Ein bisschen Bond fährt mit

Erinnern wir uns: Schon in den Sechzigerjahren wollte sich der technikverliebte Mann hinterm Steuer wie James Bond fühlen. Meistertechniker "Q" hatte einen Peilsender samt Kontrollbildschirm in der Mittelkonsole des Aston Martin DB5 untergebracht. In "Man lebt nur zweimal" (1967) fuhr der Agent Ihrer Majestät ein Toyota 2000 GT Cabrio mit sprachgesteuertem Kassettenspieler, Fernseher, schnurlosem Telefon und Kameras in den Kennzeichen. Ein bisschen Bond steckt heute also in jedem Infotainmentsystem.

Auch wenn die wenigsten Automobilisten Geheimagenten sind: Knöpfe und Kontrollleuchten rund ums Cockpit befriedigen den Spieltrieb. Fahrerarbeitsplätze wie in Rennwagen, Flugzeugen oder Raumschiffen gelten bei Porsche noch heute als Ausweis technischer Kompetenz. Die digitale Revolution hat die separaten Anzeigen und Bedieneinheiten zwar überflüssig gemacht. Aber es fällt Autotraditionalisten erstaunlich schwer, die Optik des analogen Zeitalters hinter sich zu lassen. Wer die neue Mercedes S-Klasse und das Tesla Model S im direkten Vergleich fährt, fühlt sich als Wandler zwischen den Epochen. Obwohl die Armaturentafeln beider Autos von einer großen Mattscheibe geprägt sind, lässt sich der Tesla von Computer-affinen Menschen wesentlich intuitiver bedienen.

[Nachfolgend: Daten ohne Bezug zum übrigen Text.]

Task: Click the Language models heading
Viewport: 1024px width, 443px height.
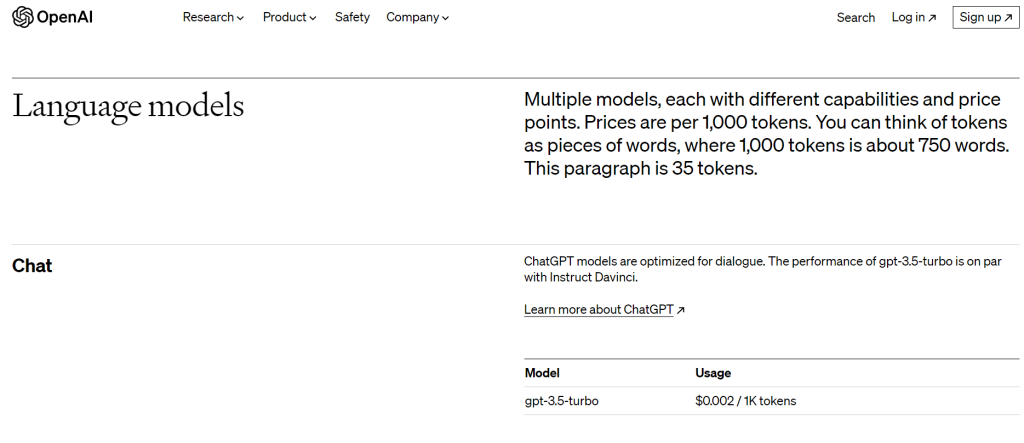Action: [128, 106]
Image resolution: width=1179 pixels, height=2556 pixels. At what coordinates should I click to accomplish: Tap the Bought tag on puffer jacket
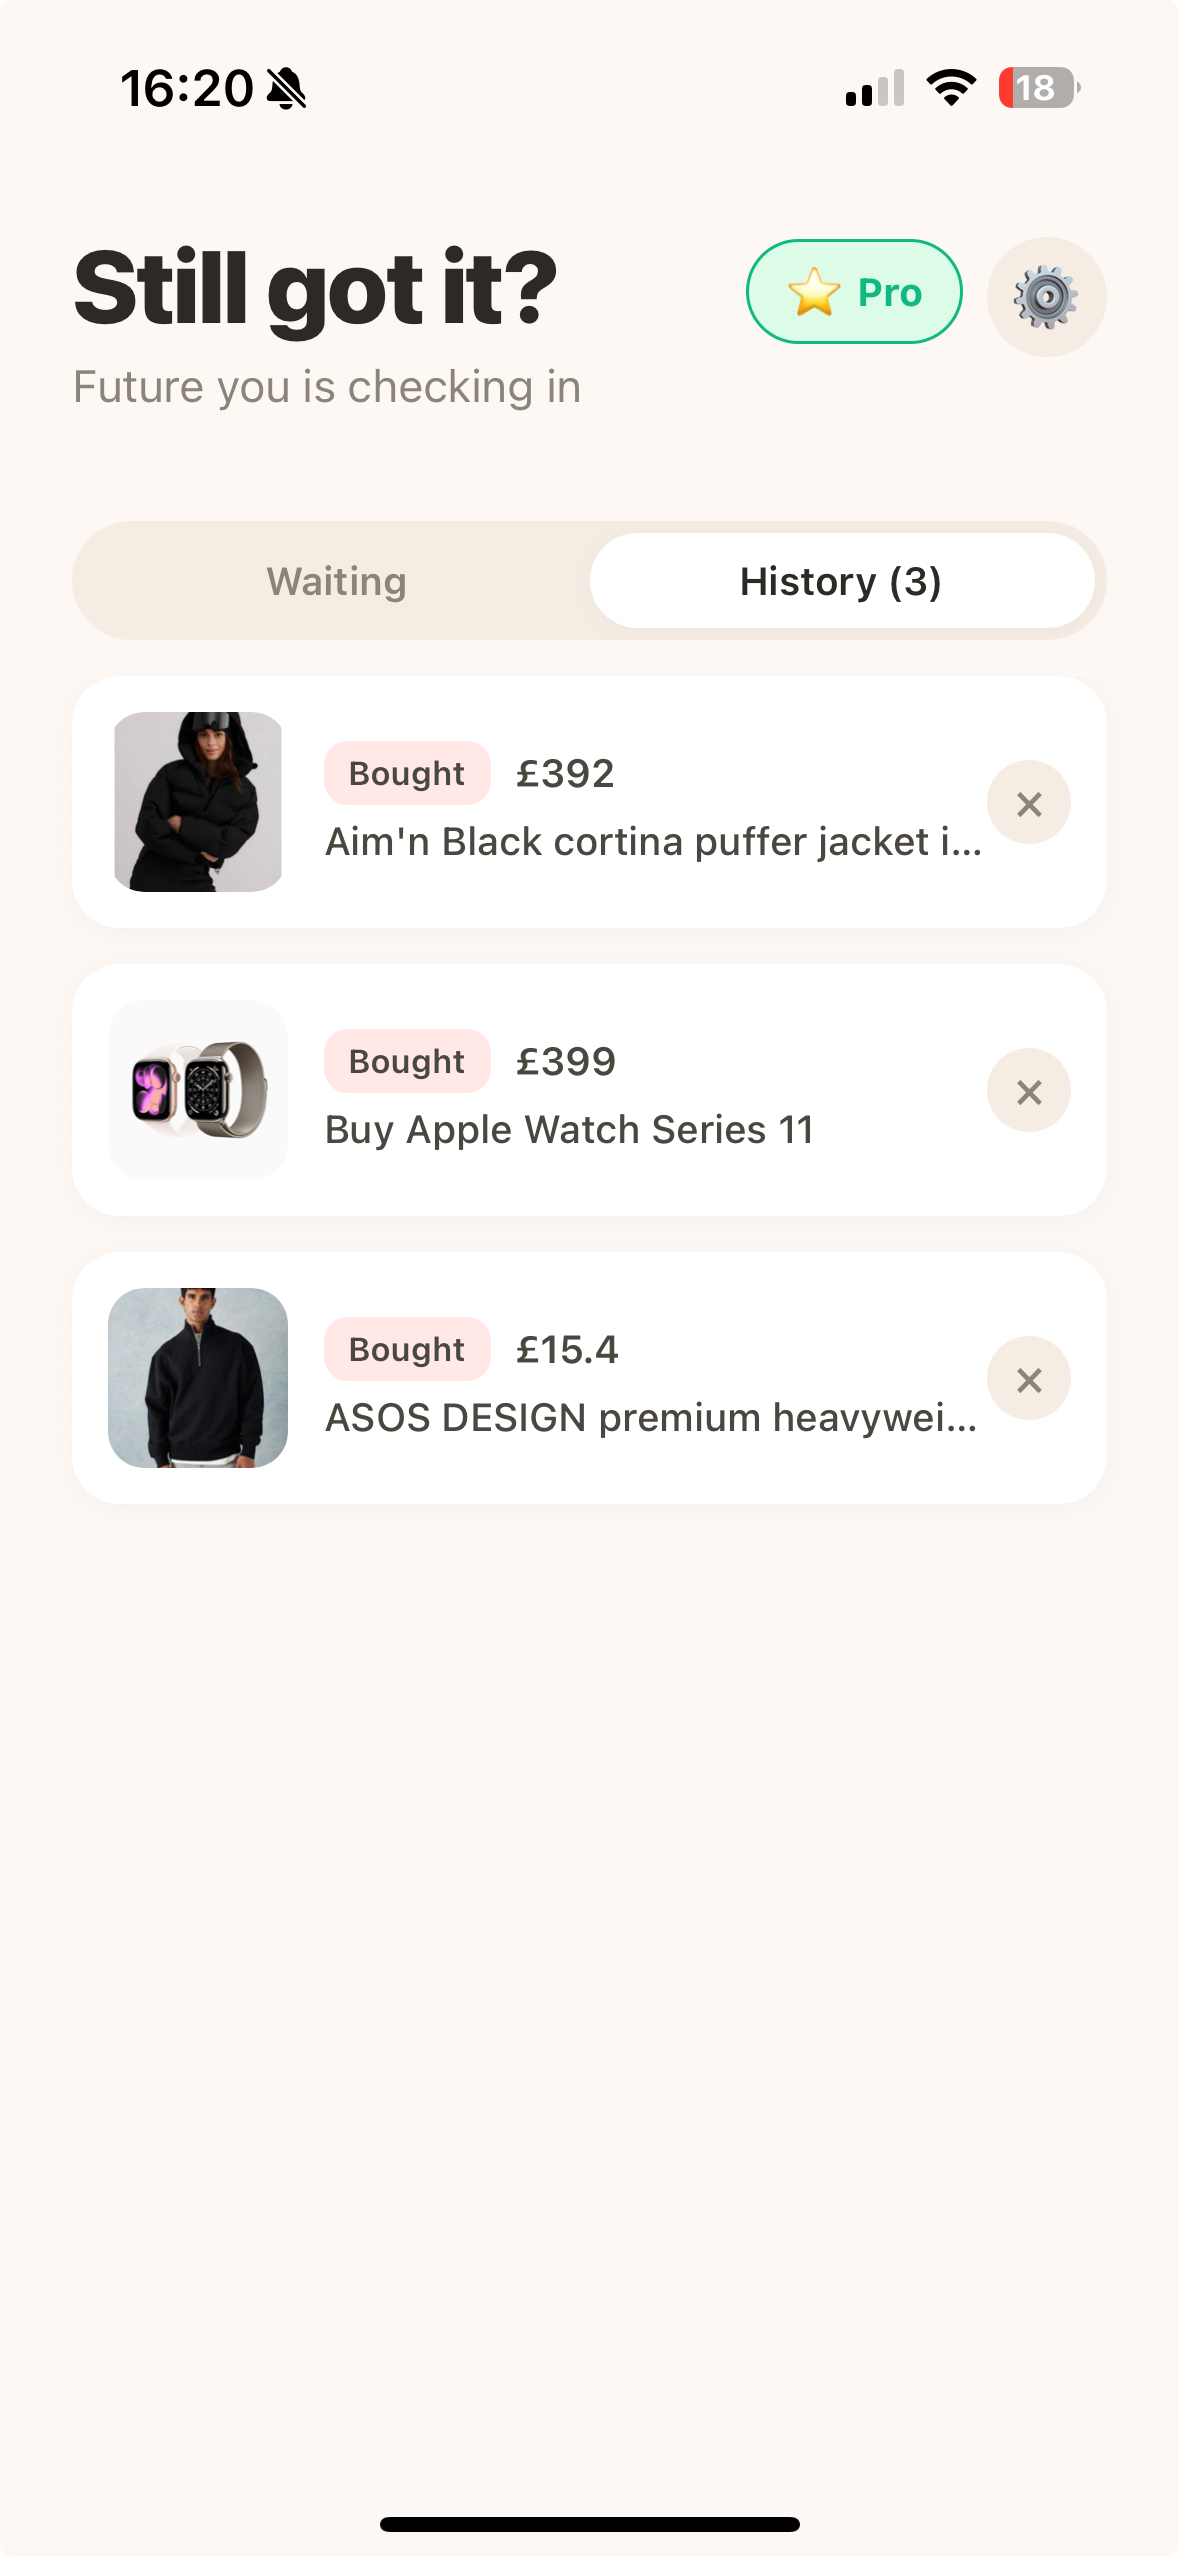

Mercedes S-Klasse vs. C-Klasse

Wie lange wollen wir also noch in Nostalgie schwelgen? Die verspielte Bedienlogik im Mercedes-Flaggschiff lenkt tendenziell vom Autofahren ab und wirkt merkwürdig inkonsequent - als ob man Smartphones wie Wählscheibentelefone nutzen würde. In der neuen Mercedes C-Klasse, die Anfang März auf dem Genfer Autosalon Ihre Europapremiere feiert, gelingt der Spagat zwischen Retro-Chic und modernem Luxus auf den ersten Blick besser. Während das Aluminium-glänzende Cockpit an Mercedes- Sportwagen erinnert, zeigt die sogenannte Domplatte über der Mittelkonsole deutliche Anklänge an zeitgenössisches Möbeldesign. Statt eine lotrechte Anzeige- und Bedienwand mit vielen schwarzen Plastikknöpfen zu verzieren, schmiegt sich eine geschwungene Holzoberfläche mit einer schmalen silbernen Schalterreihe von den Mitteldüsen bis zur Armauflage.

Radikale Lösungen sind gefragt, damit der Sprung vom Biedermann-Design zu innovativen (Anzeige- und Bedien-)Formen gelingen kann. Französische Interieur-Kreative bewiesen bereits vor einem halben Jahrhundert Mut beim Abräumen von verstaubten Design-Altlasten. Digitaltachos bei Citroën oder die geometrisch-künstlerische Anordnung bunter Warnleuchten im Renault R4 schufen eine elegante Simplizität. Auch heute machen die Franzosen einen Trend zur neuen Einfachheit inmitten der medialen Reizüberflutung aus. "Die Käufer wollen Design ohne Stress. Unter Benutzerfreundlichkeit verstehen sie eine Kreuzung von Apple's iPhone und der Nespresso-Kaffeemaschine", glaubt Citroën-Boss Frédéric Banzet.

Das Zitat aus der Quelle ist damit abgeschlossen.